Copy the following data line for line, without changing anything.

========

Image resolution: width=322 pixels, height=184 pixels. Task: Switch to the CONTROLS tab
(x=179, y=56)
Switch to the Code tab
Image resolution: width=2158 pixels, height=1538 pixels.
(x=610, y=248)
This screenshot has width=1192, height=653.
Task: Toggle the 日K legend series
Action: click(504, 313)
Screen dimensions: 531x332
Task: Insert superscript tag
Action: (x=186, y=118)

========

RESULT:
Image resolution: width=322 pixels, height=184 pixels. Task: Switch to the CONTROLS tab
(x=179, y=56)
Switch to the Code tab
Image resolution: width=2158 pixels, height=1538 pixels.
(x=610, y=248)
This screenshot has width=1192, height=653.
Task: Toggle the 日K legend series
Action: click(504, 313)
Screen dimensions: 531x332
Task: Insert superscript tag
Action: (x=186, y=118)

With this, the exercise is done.